THe thing about male attendants - there are always signs up, which acknowledge it's a female space and the need for the sign. Some will take it purely as information, others as a warning. Either response to that sign is fine.

TheMythOfFingerprints · 26/07/2017 12:38

Male entitlement alive and well then toad

If you think children young enough to be supervised being in the opposite sex toilets is the same as a fully grown man in the female toilets then there's no point trying to explain it to you.

What you have taught your daughters is that men go where they want and women should just shut up and put up.

Awwlookatmybabyspider · 26/07/2017 12:40

That's just a stupid argument, that.
Calling you a hypocrit because you took your male baby ds in their.
Well its not even an argument its the most daftest statement ever made
So according to her because your ds was born with a penis. HeS expected to go into the toilet on his own.
The cracked cow.
As pp says it doesn't take 2 people to change a nappy.
M&S staff are lovely though. They always have been

JacquesHammer · 26/07/2017 12:40

I don't see why women and girls are being told to suck it up buttercup, when it is a WOMEN'S toilet!

Because I prefer to take things on a case by case basis. Because the case in the OP is a pretty obvious example of being able to judge low risk.

Because sometimes it's just kind to acknowledge that someone else found themselves in a logistically difficult scenario.

Rufustherenegadereindeer1 · 26/07/2017 12:40

if the man wasnt in the ladies toilet we wouldnt have to use our brains to decide if he was a threat

But I suppose it involved the couple having to use their brains and further thing to add to their other issues ( which have been made up)

I am making up that the couple were ex gang members with anger management issues, they were both covered in gangster tattoos...including one that says

'My turf is where i say it is bitch'

Morphene · 26/07/2017 12:40

vestal do people do that? Ask male toilet attendants to leave?
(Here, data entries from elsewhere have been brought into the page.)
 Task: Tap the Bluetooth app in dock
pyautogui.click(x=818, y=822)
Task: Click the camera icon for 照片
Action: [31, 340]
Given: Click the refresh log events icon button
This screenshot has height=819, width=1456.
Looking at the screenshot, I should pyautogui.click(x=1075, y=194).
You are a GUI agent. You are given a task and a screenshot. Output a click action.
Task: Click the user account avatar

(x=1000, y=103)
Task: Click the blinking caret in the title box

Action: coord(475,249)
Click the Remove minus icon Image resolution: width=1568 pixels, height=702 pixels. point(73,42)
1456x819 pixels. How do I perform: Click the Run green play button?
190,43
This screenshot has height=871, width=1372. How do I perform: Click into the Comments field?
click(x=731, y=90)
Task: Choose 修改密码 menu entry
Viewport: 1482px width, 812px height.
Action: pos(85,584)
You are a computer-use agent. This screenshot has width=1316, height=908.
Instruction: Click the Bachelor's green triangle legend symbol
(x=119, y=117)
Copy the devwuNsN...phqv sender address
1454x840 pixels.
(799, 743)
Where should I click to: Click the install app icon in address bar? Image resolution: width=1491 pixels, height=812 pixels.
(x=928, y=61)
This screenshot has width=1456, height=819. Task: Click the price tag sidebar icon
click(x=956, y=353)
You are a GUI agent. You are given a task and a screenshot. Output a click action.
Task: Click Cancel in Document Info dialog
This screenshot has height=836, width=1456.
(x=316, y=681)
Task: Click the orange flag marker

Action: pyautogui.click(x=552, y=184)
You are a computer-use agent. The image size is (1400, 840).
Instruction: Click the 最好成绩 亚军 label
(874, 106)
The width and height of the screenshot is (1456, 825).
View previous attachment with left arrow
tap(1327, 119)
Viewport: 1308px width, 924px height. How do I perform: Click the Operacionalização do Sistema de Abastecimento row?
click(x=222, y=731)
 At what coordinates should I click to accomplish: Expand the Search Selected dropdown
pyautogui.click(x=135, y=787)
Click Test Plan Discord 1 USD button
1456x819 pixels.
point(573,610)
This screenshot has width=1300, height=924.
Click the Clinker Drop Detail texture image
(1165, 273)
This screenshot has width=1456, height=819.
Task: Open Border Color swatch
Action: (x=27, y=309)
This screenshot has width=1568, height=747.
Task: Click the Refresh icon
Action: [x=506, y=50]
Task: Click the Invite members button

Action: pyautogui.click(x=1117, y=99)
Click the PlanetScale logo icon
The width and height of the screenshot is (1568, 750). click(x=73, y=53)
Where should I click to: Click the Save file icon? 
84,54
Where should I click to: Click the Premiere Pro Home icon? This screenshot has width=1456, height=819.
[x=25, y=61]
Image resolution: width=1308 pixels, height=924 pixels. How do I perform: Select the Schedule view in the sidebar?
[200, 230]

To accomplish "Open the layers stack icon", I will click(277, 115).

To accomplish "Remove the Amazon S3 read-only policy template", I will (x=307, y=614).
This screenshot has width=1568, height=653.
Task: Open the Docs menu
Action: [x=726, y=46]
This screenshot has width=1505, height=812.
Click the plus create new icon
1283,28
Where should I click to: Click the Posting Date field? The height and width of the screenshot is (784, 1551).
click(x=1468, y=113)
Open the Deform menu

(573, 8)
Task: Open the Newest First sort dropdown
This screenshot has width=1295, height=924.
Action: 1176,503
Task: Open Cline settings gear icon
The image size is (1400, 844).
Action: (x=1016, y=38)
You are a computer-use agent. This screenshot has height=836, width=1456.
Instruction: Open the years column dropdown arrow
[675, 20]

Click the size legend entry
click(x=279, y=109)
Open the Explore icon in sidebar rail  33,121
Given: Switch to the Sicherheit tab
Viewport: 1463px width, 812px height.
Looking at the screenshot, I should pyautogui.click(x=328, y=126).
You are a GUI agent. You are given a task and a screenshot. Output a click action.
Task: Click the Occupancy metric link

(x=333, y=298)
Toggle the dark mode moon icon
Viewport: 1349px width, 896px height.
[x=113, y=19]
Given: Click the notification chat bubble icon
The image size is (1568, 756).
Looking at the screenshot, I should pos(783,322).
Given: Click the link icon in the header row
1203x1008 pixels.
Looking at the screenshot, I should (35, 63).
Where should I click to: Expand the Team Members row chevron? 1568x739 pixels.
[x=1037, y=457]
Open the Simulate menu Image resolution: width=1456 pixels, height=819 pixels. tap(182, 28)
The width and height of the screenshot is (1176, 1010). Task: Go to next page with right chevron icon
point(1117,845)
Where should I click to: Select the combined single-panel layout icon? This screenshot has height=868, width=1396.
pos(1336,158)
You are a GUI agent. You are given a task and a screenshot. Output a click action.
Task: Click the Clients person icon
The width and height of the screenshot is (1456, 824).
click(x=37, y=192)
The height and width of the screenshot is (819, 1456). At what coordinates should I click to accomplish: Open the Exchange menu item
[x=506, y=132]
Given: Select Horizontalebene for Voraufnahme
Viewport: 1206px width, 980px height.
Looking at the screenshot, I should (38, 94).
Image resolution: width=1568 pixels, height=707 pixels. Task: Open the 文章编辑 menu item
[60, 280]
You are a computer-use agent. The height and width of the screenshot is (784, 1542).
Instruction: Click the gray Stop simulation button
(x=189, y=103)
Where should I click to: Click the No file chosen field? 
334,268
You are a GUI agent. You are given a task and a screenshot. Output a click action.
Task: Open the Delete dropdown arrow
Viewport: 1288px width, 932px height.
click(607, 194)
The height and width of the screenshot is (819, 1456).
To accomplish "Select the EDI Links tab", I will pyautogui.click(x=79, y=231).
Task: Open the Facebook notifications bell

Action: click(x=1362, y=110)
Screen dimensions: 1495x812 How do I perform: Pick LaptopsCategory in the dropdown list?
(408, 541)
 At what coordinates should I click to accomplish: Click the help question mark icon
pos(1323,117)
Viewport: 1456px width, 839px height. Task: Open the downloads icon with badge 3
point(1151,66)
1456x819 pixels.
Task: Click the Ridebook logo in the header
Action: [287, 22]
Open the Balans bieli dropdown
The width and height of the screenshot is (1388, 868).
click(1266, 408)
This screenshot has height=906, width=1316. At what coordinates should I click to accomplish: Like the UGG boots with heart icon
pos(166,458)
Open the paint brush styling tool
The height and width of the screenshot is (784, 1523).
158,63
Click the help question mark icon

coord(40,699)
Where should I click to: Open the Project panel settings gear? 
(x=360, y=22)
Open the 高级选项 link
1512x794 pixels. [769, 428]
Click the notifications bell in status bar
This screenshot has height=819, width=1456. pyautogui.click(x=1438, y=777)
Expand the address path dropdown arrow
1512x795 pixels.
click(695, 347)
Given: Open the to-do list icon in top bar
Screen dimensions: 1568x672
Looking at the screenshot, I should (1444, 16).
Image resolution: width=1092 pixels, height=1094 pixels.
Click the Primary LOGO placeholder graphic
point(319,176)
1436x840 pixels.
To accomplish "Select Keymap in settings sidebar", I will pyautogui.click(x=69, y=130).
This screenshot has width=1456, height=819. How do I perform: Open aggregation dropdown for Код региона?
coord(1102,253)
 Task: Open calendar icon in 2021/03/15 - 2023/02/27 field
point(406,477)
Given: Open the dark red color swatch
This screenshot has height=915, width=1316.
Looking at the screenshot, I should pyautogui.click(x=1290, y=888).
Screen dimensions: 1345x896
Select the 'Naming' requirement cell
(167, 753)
At some point there is an unacceptable level of making your own problem everyone else's isn't there?

I mean my DD pathologically hates the police, but I don;t get to ask them to leave anywhere in particular just because they are making her extremely uncomfortable?

GahBuggerit · 26/07/2017 12:40

Its not hard - adult man = not a woman = don't go into the womens toilet UNLESS there for a specific purpose relating to the service provided ie. cleaner/maintenance etc, obviously.

Changing a shitty nappy that he could have done in the men's is not a good enough reason to be in the women's toilet. Just smacks of entitlement and "oh the girls wont mind a little old man being in here" - well yes, actually, some of us fucking do, and some of us arent afraid to tell them either.

mctat · 26/07/2017 12:40

I don't think I'd have minded, but they were v unreasonable to have a go at you when you had ds in tow and they were in the wrong.

GahBuggerit · 26/07/2017 12:43

Is it acceptable for me to use an accessible toilet if I find myself in a logistically difficult scenario?